What is needed: Below are some records. How many of their lines contain the string "thumbnail"? Give the number only.
BEGIN Records for processing
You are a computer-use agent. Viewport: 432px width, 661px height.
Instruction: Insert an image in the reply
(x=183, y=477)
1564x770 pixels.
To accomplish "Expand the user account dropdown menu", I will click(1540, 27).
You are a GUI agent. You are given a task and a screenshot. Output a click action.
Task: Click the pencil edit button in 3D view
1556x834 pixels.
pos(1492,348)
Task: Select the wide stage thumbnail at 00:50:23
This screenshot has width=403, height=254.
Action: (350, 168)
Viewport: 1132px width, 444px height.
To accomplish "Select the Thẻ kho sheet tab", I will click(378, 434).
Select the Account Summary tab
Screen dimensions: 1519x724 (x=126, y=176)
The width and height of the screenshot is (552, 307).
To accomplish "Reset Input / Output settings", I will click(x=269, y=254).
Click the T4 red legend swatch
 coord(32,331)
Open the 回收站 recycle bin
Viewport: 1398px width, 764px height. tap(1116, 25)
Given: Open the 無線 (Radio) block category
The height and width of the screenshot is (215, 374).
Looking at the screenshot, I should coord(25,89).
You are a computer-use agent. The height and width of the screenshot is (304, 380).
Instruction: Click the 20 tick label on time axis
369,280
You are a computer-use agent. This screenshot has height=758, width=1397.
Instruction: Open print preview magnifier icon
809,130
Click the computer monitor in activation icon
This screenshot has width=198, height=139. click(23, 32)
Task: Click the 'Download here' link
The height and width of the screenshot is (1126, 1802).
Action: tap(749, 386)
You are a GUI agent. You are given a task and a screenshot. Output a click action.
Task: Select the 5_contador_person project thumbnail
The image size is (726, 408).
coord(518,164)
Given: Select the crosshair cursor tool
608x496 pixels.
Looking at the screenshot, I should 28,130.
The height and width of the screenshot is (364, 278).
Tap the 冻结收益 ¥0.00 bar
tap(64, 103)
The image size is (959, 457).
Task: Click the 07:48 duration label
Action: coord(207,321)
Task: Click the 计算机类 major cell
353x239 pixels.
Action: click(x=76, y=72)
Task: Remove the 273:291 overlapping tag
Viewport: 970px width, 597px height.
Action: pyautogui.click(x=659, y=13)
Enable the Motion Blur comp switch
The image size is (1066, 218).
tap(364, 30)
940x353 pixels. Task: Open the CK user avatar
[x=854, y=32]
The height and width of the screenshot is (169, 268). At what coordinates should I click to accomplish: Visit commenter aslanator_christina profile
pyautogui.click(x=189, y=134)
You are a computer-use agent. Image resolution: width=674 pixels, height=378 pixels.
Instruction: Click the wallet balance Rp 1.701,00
END Records for processing
Solution for this problem: 2